Posted: 3/7/2018 3:39:35 AM
Where I'm at the christians are the main ones cavorting around after judging you. I'm all for having faith and a belief, but after living in what is considered "the bible belt" and observing much of what I have. I don't believe that being christian makes one do right.

On another note to the poster that stated "honesty is the best policy" regarding someone being transparent, I agree, but for me where it was insulting was that particular guy whom I had chemistry with - was presuming that I was like the rest of the females that he's encountered that would enjoy being a part of a rotation in their potential std-fest.
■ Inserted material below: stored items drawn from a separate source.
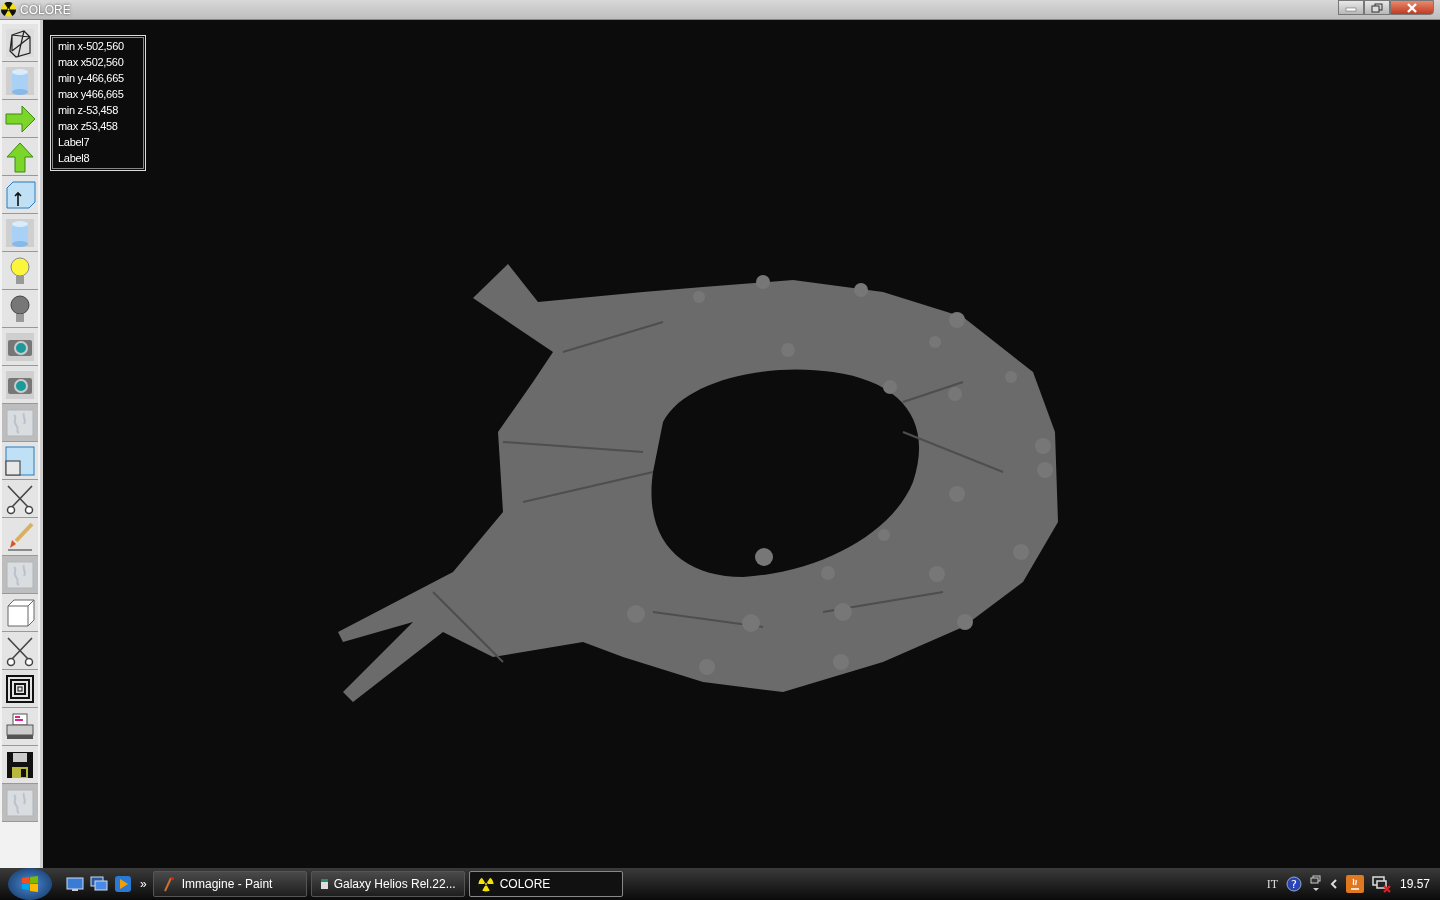 This screenshot has height=900, width=1440. I want to click on taskbar-button: Immagine - Paint, so click(230, 884).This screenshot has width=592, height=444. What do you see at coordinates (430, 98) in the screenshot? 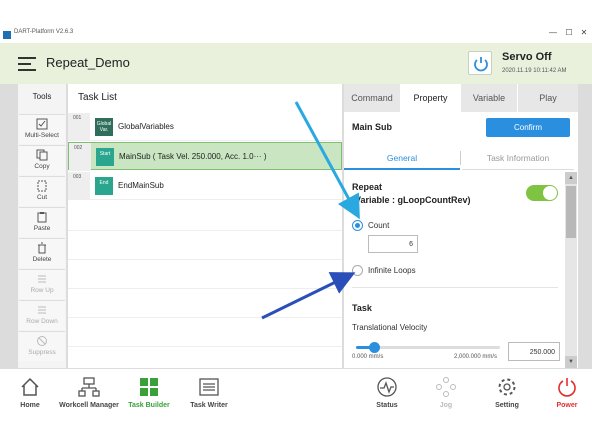
I see `tab-property: Property` at bounding box center [430, 98].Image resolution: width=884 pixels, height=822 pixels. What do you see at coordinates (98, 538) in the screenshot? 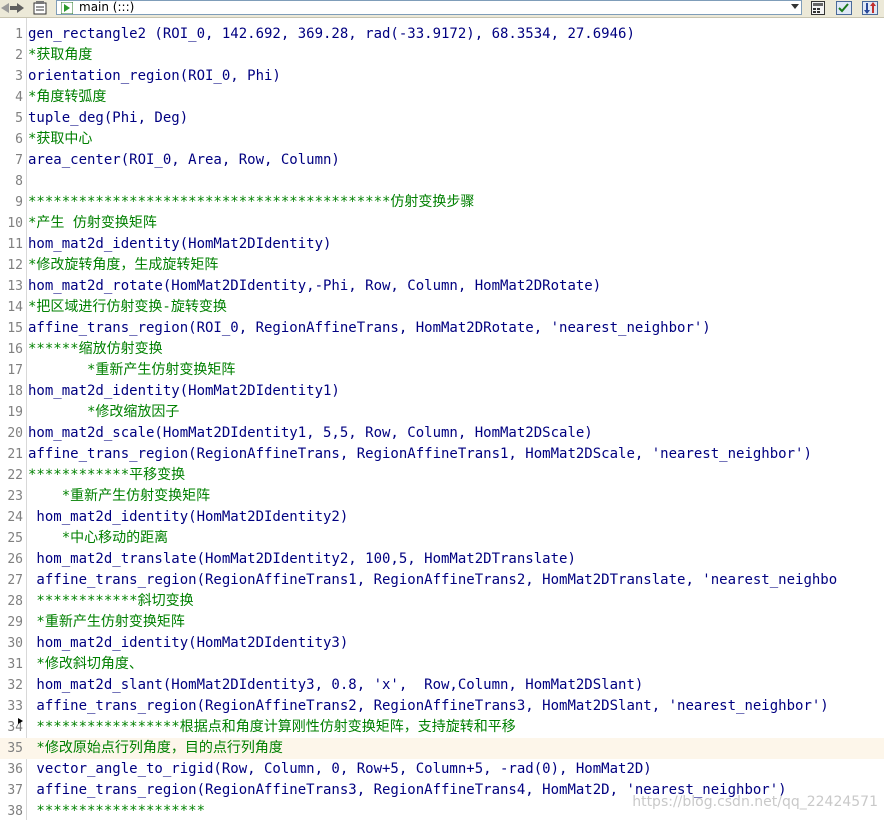
I see `code-comment: *中心移动的距离` at bounding box center [98, 538].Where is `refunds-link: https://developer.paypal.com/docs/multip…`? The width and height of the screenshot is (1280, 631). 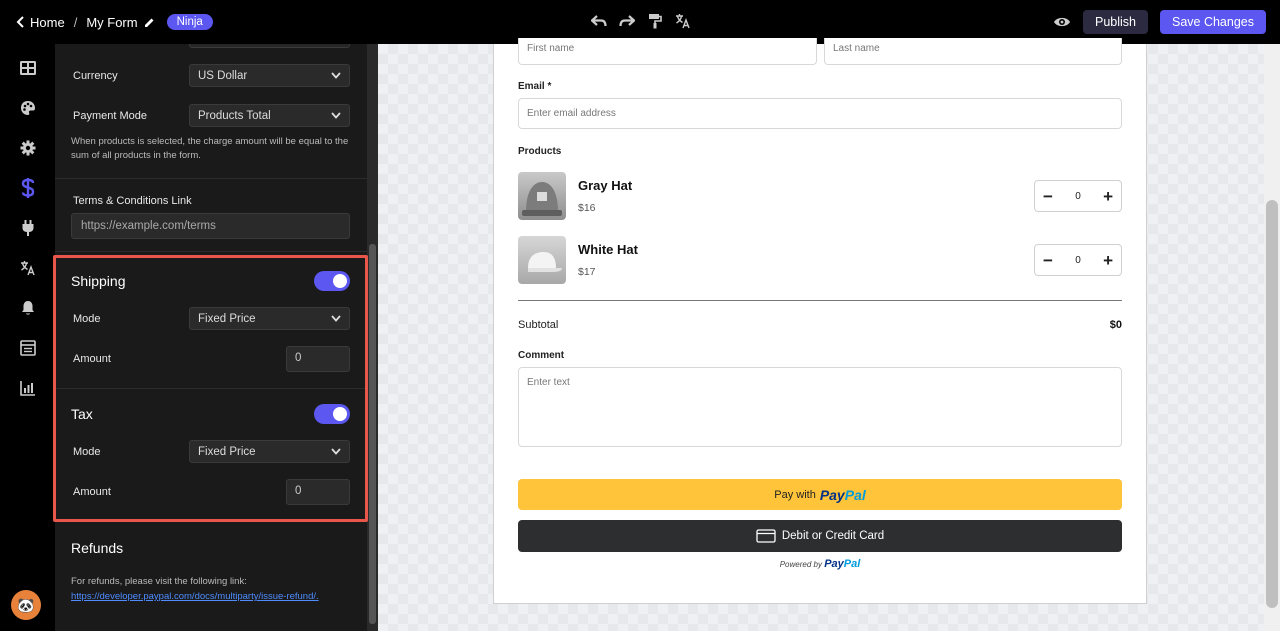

The lesson for me is once I see the complacency, tell-tale signs of a player-type, block all contact.

I'm reading many of the responses and many have good input. I think for many where the lines gets blurred is that sex has become so casual that there's a shorter window where some are even expecting some type of sex and most don't want to take the time to let you get to know them and vice versa. I mean sex is easy and most can get it damn near anytime, so many don't want to wait. I've heard this over and over and over with many other women in their plight of trying to get to know a guy before he starts making moves to have sex or even pressing for sex.

I've dealt with that bs many times, where you're trying to get to know the guy, about a month in they're kind of getting impatient and acting like you should already be having sex. I won't even get into the one guy that I dated from the site making stupid remarks of trying to say that if I didn't choose him, I'd end up dealing with some guy with stds based on where I'm at. ??